Predictable raft::resources by achirkin · Pull Request #3005 · rapidsai/raft

achirkin · 2026-04-29T11:01:36Z

Make the raft::resources resource initialization semantics more predictable.

All resources still are still initialized lazily on-demand (no change), but behave as-if they were initialized during the raft::resources handle construction: all copies of the raft::resources handle point to the same resources (not a breaking change, fixes the re-initialization issue).
set_resource changes to non-const semantics (breaking change).
Before: all set_xxx resource-updating calls were operating on const handle
Now: all set_xxx resources require a non-const handle.

Thread-safety

First and foremost, thread-safety of using a specific resource depends on that resource. Here we discuss the thread-safety of using raft::resources handle itself (get_resource and set_resource functions).

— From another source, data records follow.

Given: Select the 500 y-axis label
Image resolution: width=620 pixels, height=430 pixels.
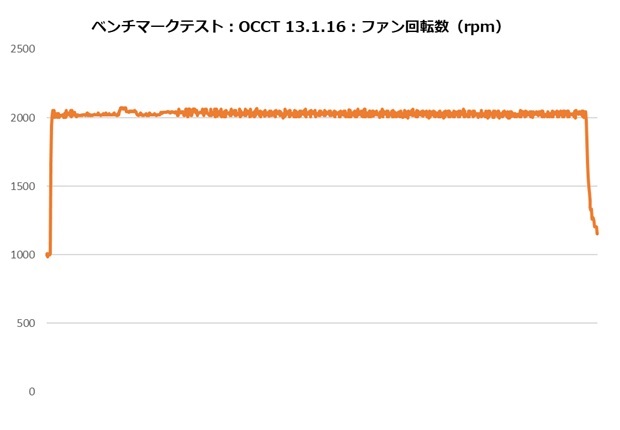Looking at the screenshot, I should 27,323.
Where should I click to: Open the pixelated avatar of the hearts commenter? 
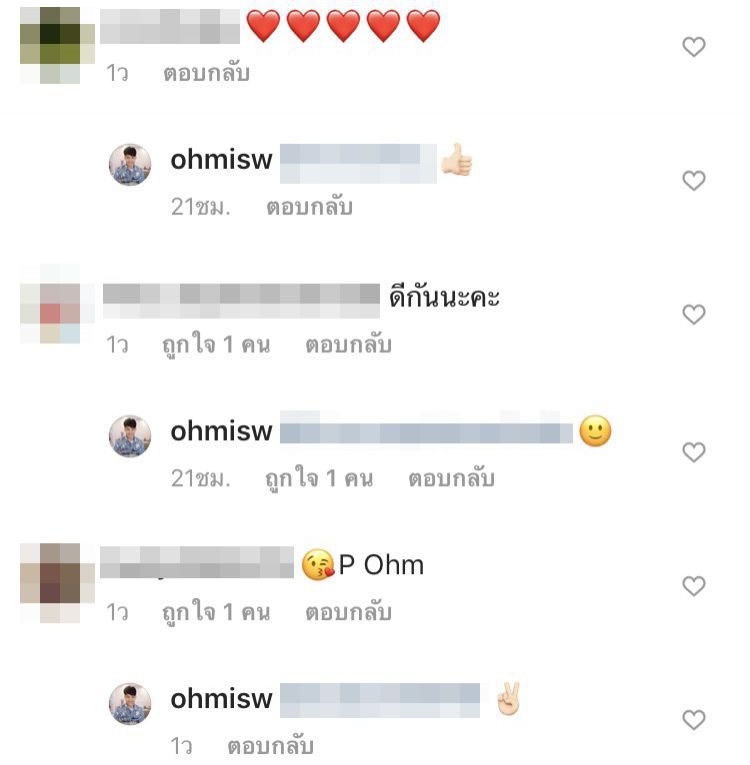57,45
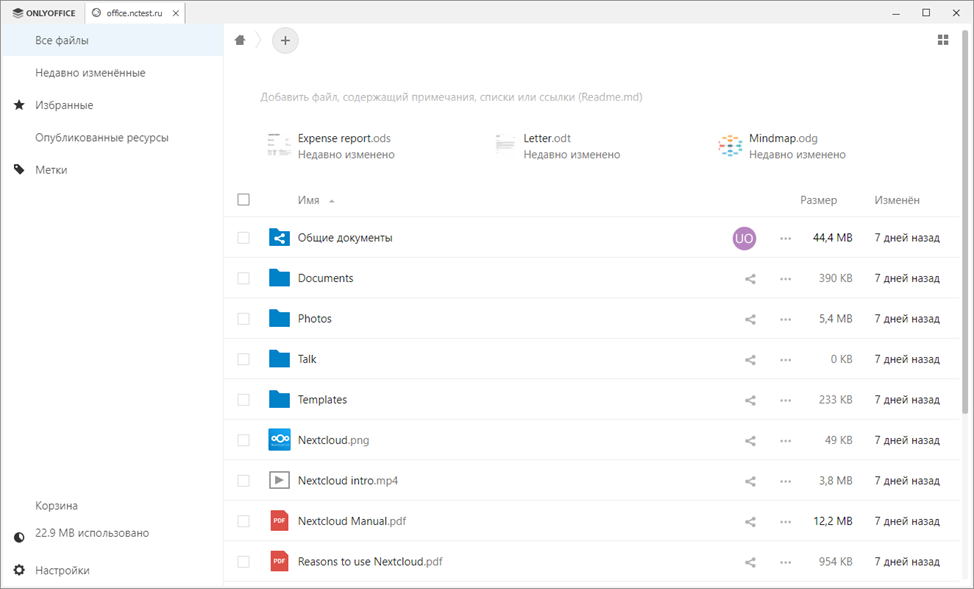Open the Nextcloud.png file icon

pos(279,440)
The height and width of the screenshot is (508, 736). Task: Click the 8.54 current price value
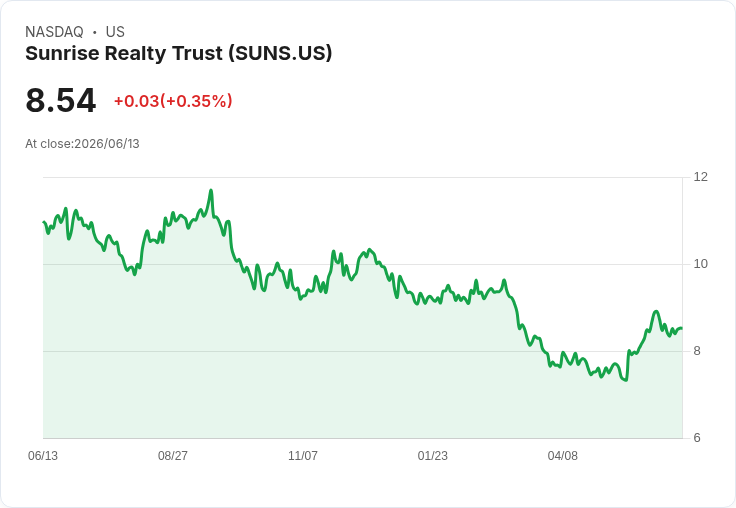point(61,100)
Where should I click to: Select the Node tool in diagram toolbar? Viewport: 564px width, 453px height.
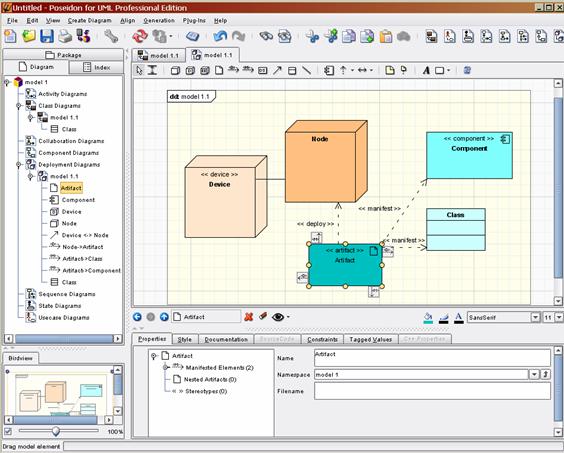coord(175,71)
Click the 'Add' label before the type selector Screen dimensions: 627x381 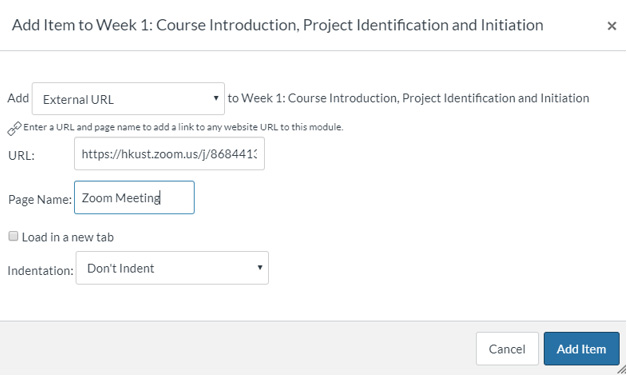click(18, 98)
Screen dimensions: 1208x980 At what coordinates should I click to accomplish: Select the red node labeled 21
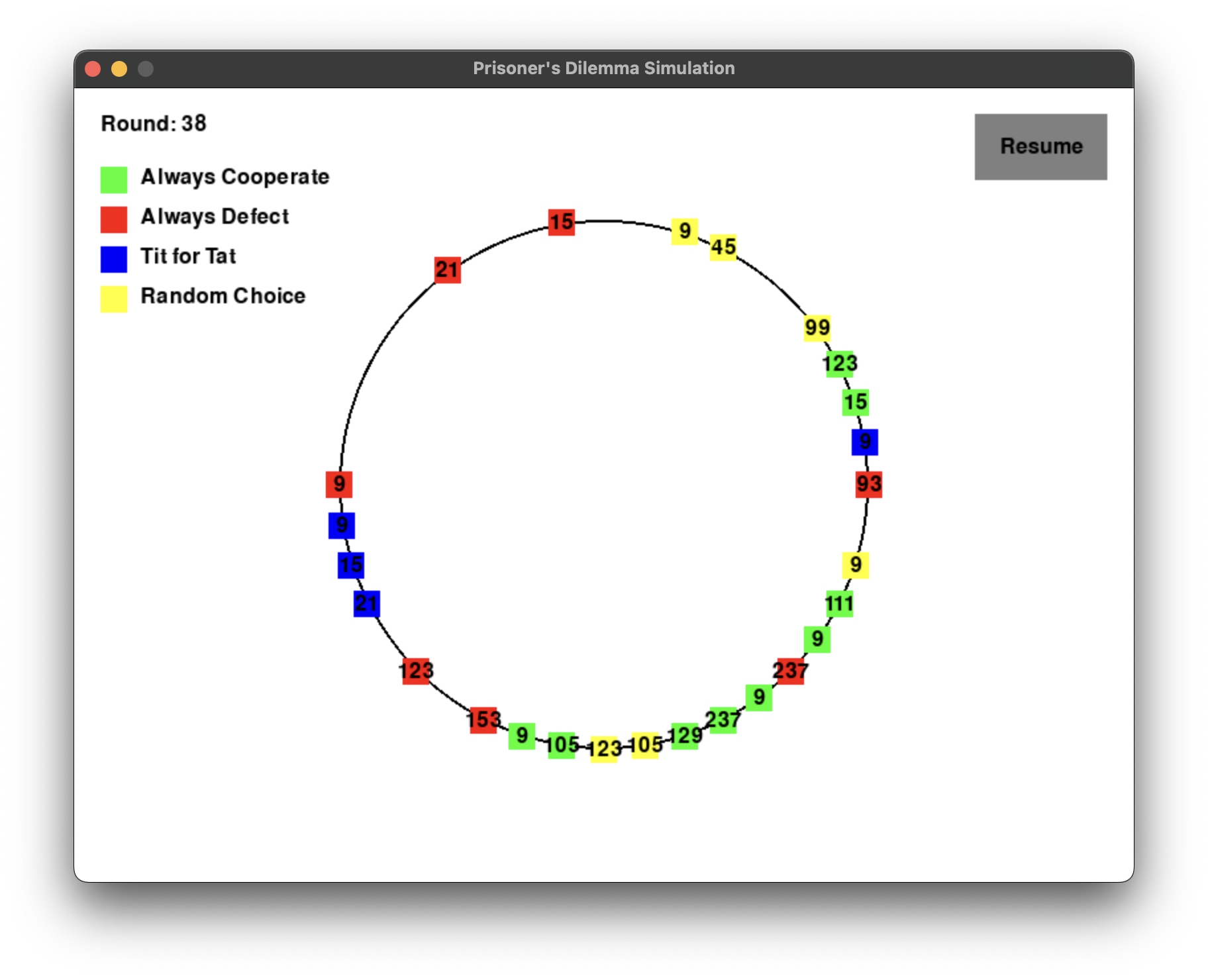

Accessing the same resource by const ref

Updates (set_resource) are not possible (a user should copy a handle and modify the new one). All concurrent get_resource calls are atomic and safe, even if they initialize the factories and resources under the hood. The worst can happen is the same resource being initialized concurrently in two threads but only one being stored in the handle (the other one is discarded).

Accessing the same resource by non-const ref

Using the same object by non-const ref from multiple threads is always unsafe.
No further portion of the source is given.